Task directions: Copy out exactly, and only, the lines from the one containing "Screen dimensions: 840x525" through the end of the entries. No pictures.

Stored data entries:
☆ ☆ ☆ ☆

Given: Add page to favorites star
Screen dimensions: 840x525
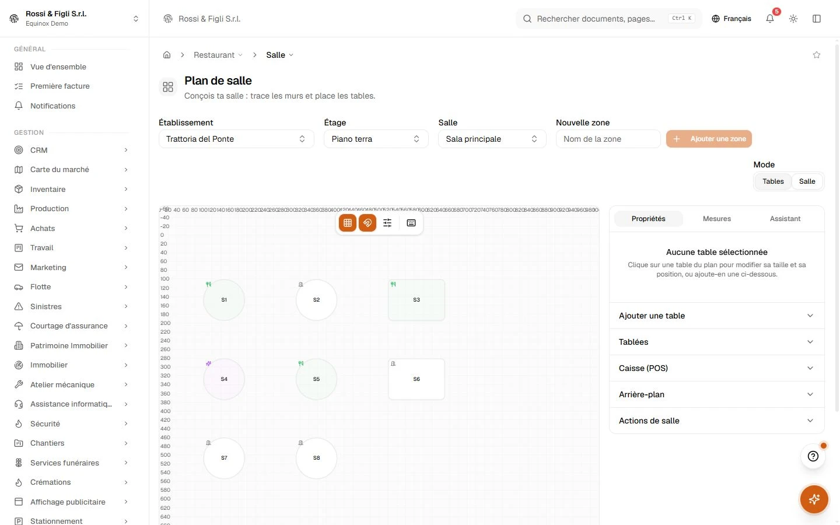Looking at the screenshot, I should tap(817, 55).
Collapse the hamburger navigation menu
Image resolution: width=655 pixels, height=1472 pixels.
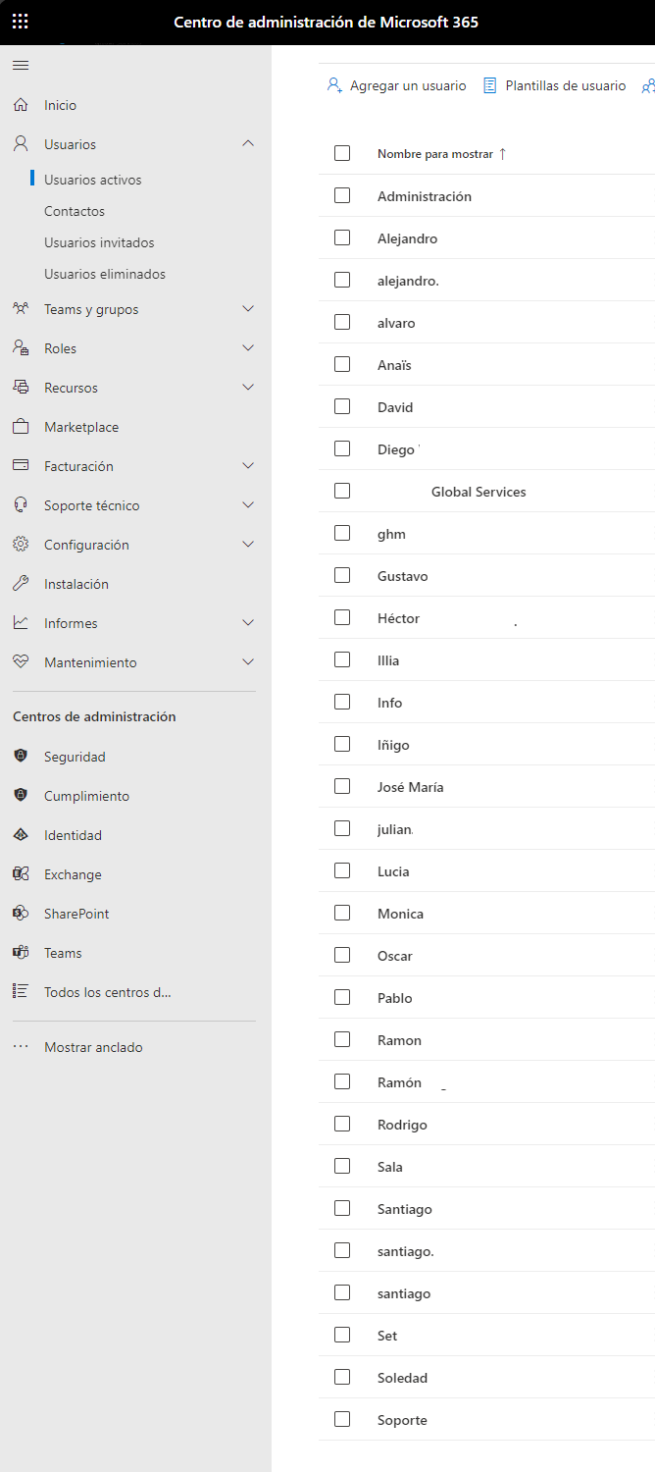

☆ ☆ ☆ ☆

Answer box:
Screen dimensions: 840x525
Looking at the screenshot, I should tap(817, 55).
Collapse the hamburger navigation menu
Image resolution: width=655 pixels, height=1472 pixels.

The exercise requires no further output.